Amo questo mestiere e non posso che essere fiera di tutti i progetti a cui ho lavorato. Porto ad esempio la creazione di loghi per attività commerciali e per progetti personali: il fatto che qualcuno abbia scelto me per realizzare qualcosa che debba rappresentare a colpo d’occhio tutto un mondo con una sua vision e una sua mission è motivo di orgoglio perché significa che queste persone nutrono fiducia nella mia arte, decidendo di affidarmi una responsabilità che sento sempre intensamente. Una volta che il riscontro è positivo e che vedo piena soddisfazione da parte loro, non posso che essere altrettanto appagata. Un altro esempio importante è la collaborazione attualmente in atto – collaborazione che reputo estremamente positiva e fruttuosa dal punto di vista sia professionale sia umano – con una rivista settimanale femminile che è sempre stata presente nella mia vita fin da bambina, essendone stata mia madre, che ora non c’è più, un’assidua lettrice. È qualcosa che per me ha una valenza a livello personale molto profonda.
Se fosse un quadro famoso, quale sarebbe e perché?
Un collage di Munari o un dipinto di Depero: opere colorate, audaci, innovative, ludiche.
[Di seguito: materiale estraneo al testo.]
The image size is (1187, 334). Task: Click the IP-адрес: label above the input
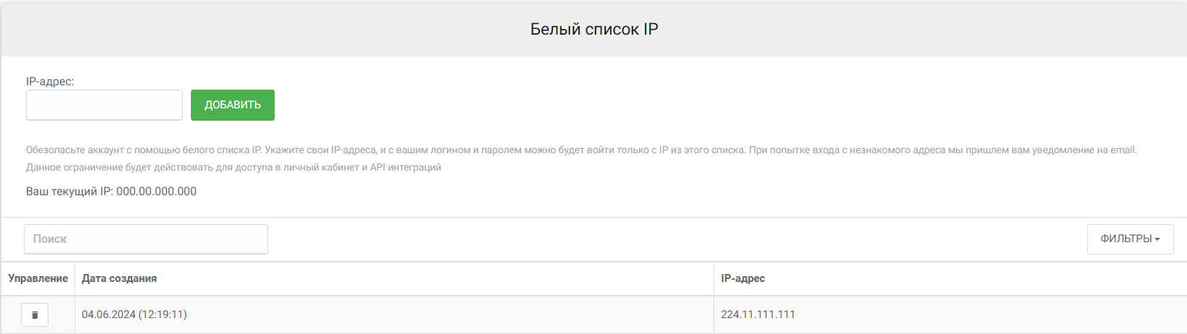(50, 82)
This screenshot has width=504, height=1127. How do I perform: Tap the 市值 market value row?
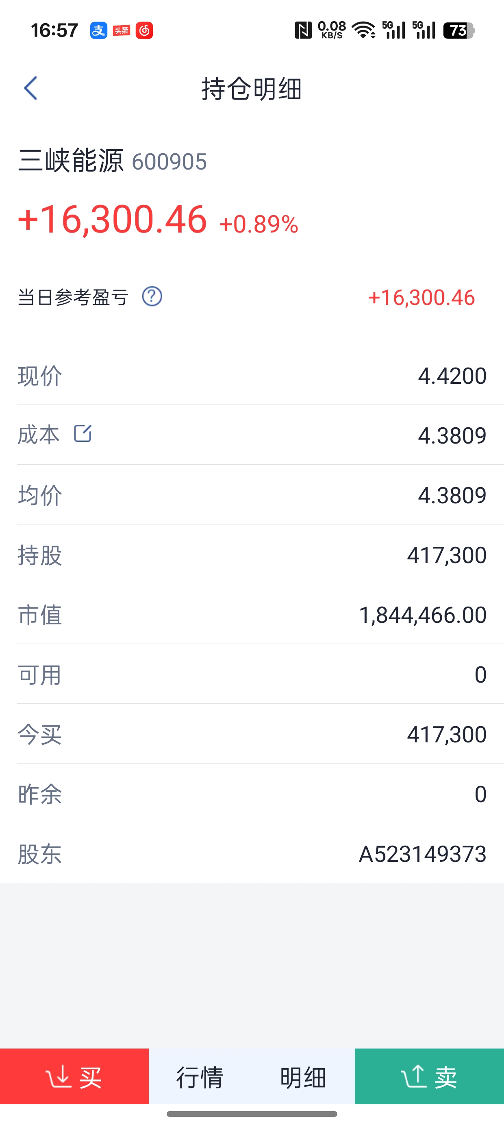tap(252, 615)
Mi piacerebbe conservare lo stesso ideale di energia ed entusiasmo che permea queste opere.
Tre illustratori che l’hanno illuminata sulla via di Damasco…
Da piccola ero una affezionatissima abbonata al «Corriere dei Piccoli», quindi cito per il loro stile unico e per il brio e l’ironia delle loro storie a fumetti Grazia Nidasio e la sua Stefi, Adriano Carnevali e i suoi Ronfi e Laura Scarpa (conservo ancora gelosamente due inserti del «Corrierino dell’Estate» con le sue inconfondibili illustrazioni).